By Stephanie Euber, Graduate School of Arts and Sciences 2017

Individuals fortunate enough to have survived traumatic events are commonly referred to as “resilient.” In fact, a resilience framework/agenda has become part of commonly-accepted humanitarian and human rights language and programming. But what does this framework, which attempts to foster resiliency among trauma survivors, actually accomplish? This is the question I have spent the past year attempting to answer. My paper titled “Genealogy of Resilience: Women’s Resiliency to Conflict-Related Sexual Violence” was recently chosen as a winner of the 2017 Human Rights Essay Contest through the Institute for the Study of Human Rights.

The application of the term “resilient” to women who have experienced gender-based violence, either locally or globally, remains unclear. What is more evident is that linkages can be drawn between the usage of resilience theory and the popularization of describing women as “survivors.” Referring to women who have survived gender-based trauma as “resilient” pays homage to the extreme emotional and sometimes physical struggles involved in carrying on with one’s life following the worst imaginable circumstances. As such, the terms “survivor” and “resilient” commonly overlap, and at times, they may even be used interchangeably.

Yet, the “survivor” identity would not exist without the “victim” identity.
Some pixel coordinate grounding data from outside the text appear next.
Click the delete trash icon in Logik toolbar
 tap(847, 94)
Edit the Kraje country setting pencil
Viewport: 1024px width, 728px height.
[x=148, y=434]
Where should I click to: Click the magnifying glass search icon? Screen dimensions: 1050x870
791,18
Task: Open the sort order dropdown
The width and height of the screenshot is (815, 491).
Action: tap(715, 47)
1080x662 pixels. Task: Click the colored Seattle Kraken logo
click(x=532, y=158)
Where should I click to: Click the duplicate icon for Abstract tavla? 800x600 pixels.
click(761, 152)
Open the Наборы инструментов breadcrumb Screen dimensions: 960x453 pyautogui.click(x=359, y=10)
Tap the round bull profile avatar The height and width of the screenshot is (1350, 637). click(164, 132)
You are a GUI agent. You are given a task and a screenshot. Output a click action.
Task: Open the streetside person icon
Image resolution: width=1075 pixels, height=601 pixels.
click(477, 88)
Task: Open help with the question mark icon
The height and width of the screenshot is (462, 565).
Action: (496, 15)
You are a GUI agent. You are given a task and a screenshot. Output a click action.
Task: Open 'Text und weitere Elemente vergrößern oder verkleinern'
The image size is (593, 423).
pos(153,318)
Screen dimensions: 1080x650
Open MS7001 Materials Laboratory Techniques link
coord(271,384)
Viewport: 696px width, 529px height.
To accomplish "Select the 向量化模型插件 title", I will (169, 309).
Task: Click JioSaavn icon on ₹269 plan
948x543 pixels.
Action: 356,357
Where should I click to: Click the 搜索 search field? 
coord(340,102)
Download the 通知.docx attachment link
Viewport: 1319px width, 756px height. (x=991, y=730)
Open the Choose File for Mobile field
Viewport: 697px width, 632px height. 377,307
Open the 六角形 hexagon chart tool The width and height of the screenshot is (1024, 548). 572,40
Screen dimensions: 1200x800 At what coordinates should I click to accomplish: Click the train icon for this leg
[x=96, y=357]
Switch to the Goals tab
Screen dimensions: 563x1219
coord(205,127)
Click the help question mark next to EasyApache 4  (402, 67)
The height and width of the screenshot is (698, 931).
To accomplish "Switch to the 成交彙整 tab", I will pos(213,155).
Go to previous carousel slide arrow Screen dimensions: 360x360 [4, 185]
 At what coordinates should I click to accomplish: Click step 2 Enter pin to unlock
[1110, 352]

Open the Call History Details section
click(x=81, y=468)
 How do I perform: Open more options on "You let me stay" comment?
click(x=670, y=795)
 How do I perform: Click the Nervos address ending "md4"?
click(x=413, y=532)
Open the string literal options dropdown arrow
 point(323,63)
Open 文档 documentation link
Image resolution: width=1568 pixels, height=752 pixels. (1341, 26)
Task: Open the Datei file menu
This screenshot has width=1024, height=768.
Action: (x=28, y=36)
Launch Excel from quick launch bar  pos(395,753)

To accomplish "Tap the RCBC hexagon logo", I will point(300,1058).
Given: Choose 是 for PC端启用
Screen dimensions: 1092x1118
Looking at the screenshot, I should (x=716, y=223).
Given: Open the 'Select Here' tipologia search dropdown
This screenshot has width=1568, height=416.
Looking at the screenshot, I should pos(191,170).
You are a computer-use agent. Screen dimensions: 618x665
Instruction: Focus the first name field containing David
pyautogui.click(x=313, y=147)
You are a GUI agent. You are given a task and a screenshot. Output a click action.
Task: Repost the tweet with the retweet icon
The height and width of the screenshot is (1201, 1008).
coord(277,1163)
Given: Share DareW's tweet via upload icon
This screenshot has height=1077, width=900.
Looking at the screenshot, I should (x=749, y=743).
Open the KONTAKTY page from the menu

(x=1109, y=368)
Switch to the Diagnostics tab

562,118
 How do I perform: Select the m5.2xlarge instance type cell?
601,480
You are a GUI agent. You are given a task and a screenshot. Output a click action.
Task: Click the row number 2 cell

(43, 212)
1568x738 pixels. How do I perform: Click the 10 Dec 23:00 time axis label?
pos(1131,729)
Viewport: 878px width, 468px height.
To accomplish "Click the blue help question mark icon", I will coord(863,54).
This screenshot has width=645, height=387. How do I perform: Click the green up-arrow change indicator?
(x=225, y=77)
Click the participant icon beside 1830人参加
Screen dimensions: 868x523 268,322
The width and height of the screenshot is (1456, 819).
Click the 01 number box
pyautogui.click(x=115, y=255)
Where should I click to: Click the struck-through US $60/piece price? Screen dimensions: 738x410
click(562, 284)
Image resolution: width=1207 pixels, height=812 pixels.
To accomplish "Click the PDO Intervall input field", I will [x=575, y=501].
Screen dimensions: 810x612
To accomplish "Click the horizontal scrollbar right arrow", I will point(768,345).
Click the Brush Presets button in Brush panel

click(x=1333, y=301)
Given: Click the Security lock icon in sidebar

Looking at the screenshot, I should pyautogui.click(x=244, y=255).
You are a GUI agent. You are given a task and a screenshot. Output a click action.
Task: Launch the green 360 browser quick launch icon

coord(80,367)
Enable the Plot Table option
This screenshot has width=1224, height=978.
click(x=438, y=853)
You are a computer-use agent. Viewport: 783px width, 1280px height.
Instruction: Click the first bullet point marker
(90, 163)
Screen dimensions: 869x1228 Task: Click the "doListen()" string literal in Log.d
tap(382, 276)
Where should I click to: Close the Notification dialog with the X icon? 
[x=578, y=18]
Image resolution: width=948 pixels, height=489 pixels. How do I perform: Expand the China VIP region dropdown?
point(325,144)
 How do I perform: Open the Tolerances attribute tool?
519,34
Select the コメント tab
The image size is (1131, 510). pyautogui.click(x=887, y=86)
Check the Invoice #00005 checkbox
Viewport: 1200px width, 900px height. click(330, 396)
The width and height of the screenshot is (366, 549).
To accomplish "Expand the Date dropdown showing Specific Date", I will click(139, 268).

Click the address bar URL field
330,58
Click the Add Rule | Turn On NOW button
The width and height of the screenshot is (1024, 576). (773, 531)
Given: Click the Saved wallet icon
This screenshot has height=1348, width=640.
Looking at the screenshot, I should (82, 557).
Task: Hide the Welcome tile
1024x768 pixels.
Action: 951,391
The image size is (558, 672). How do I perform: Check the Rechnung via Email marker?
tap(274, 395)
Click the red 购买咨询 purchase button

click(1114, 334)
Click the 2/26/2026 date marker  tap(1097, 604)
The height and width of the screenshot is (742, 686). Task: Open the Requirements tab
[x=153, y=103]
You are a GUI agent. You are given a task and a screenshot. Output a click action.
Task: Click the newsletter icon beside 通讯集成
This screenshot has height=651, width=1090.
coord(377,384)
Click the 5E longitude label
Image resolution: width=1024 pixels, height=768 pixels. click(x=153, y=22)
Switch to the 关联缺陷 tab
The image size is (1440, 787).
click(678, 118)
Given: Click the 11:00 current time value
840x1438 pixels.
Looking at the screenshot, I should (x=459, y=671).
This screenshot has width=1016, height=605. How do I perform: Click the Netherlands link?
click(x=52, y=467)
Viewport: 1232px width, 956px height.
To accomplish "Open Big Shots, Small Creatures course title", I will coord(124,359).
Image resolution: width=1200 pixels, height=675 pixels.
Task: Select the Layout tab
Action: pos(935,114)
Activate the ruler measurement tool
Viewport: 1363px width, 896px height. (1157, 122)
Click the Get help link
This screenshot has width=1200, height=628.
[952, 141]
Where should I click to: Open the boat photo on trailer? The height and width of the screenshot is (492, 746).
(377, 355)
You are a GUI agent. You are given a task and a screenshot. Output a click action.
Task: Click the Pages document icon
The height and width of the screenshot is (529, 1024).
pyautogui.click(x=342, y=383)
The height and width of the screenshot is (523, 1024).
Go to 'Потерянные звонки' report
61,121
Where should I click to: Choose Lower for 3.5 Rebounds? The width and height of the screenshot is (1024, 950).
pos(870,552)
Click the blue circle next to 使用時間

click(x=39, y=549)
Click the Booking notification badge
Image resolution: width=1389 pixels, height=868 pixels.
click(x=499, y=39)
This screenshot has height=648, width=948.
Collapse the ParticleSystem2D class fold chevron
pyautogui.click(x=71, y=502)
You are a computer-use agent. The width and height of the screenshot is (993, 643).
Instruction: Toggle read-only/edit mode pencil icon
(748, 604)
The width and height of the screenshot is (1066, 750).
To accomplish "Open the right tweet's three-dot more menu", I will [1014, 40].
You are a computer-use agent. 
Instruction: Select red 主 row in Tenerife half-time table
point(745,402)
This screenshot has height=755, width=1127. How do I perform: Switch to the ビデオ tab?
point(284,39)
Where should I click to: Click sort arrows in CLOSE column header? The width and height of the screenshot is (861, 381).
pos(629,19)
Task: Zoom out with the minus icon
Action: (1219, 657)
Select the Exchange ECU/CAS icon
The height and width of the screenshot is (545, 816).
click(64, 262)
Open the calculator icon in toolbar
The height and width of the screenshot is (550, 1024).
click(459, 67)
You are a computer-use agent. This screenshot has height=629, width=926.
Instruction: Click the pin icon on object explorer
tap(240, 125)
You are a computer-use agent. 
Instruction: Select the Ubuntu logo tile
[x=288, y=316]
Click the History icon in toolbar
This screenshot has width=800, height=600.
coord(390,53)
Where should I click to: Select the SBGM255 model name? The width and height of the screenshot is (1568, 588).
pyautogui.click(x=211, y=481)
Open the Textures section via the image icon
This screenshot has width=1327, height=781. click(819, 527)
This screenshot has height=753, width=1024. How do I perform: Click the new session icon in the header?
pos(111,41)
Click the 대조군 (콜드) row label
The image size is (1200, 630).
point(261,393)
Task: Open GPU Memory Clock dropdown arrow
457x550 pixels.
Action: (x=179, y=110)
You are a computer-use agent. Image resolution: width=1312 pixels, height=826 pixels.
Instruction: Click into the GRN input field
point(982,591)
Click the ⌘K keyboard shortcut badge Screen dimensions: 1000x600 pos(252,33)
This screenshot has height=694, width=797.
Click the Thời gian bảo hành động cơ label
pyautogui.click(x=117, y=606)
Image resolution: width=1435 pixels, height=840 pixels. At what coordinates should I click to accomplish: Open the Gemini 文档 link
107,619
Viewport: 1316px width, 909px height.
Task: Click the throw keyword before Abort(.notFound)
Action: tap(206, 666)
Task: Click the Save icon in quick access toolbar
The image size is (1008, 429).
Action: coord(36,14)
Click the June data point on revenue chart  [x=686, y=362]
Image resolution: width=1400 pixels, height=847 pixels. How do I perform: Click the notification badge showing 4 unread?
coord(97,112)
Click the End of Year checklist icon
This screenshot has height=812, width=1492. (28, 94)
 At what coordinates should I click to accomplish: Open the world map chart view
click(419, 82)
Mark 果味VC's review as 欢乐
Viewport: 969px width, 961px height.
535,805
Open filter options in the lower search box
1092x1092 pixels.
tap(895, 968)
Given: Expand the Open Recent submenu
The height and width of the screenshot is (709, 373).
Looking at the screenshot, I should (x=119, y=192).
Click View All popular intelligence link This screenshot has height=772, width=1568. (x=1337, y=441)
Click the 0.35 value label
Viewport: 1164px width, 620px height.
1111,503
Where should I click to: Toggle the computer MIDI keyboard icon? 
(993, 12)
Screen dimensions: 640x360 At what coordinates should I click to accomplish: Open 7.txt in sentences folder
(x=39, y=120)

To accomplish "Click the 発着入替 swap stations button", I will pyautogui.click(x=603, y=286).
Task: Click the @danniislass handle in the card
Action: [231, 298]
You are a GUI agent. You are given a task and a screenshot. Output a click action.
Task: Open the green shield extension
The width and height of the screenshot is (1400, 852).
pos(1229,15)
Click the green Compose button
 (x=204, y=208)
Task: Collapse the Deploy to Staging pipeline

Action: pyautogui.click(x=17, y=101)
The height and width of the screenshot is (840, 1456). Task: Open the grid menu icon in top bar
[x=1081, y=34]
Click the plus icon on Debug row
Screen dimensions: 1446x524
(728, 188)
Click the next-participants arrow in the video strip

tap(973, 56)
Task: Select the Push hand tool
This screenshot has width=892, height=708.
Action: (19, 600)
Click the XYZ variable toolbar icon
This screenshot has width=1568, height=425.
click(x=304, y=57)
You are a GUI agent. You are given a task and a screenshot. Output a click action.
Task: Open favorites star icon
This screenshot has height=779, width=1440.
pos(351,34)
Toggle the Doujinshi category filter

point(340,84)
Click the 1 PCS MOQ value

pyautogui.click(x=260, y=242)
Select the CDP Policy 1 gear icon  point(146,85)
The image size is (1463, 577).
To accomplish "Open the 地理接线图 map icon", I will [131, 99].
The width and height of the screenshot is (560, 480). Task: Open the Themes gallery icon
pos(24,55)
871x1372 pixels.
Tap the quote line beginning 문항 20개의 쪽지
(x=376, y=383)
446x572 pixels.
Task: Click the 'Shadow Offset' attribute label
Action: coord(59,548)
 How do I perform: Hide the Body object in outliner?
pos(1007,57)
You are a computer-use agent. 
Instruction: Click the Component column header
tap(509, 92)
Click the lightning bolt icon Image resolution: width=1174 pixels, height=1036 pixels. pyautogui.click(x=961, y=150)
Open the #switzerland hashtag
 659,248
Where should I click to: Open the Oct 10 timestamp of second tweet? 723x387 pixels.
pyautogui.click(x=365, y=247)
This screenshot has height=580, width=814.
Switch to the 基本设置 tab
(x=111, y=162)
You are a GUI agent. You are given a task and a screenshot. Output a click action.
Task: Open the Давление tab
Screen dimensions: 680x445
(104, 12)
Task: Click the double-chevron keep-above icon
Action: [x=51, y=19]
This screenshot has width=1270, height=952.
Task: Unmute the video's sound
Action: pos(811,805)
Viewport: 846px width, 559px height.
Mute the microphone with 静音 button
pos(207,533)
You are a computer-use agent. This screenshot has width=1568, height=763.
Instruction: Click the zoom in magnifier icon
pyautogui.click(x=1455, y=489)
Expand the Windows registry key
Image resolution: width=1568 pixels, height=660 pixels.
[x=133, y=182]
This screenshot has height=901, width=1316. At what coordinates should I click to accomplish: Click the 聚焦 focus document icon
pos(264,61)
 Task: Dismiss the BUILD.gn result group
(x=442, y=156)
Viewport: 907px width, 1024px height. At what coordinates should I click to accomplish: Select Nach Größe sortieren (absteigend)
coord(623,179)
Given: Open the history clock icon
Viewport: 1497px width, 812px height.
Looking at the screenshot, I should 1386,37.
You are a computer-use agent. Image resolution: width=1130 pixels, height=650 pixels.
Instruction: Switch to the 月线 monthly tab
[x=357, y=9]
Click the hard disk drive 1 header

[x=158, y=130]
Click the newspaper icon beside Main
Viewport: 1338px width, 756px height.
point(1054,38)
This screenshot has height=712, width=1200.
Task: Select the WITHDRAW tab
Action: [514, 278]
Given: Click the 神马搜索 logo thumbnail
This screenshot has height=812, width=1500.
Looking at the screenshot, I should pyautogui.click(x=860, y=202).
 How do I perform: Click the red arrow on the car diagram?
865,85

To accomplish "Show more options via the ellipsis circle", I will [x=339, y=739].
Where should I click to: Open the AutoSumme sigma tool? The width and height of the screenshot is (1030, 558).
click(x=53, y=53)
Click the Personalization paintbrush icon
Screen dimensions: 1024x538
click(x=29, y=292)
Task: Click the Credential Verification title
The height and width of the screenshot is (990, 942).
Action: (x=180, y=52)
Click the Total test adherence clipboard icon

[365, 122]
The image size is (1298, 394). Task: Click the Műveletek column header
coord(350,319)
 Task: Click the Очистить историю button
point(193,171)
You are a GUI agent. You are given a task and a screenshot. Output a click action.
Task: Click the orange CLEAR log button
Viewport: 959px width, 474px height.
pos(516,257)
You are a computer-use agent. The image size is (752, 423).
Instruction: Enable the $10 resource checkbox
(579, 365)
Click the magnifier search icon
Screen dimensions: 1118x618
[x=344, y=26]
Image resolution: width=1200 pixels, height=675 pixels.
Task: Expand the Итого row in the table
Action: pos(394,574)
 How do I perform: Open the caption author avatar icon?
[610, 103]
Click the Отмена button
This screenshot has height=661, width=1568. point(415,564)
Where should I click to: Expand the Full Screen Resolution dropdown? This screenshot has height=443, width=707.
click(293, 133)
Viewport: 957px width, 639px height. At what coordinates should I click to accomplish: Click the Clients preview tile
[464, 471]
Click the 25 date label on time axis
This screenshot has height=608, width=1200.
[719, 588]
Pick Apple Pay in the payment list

If the “victim” is pathetic and undesirable, then the “survivor” is radiant, warrior-like, and maybe even “a little sexy.” New York Times literary critic Parul Sehgal references Lisbeth Salander from “The Girl with the Dragon Tattoo” as an example of a “survivor.” What woman would choose the “victim” identity over the “survivor” identity? It becomes almost compulsory for women to wear the “survivor” identity as a badge of honor and proof of their heroism. “Survivor” becomes the obligatory replacement for “victim.” Resilient women, then, may as well be forced into being just that.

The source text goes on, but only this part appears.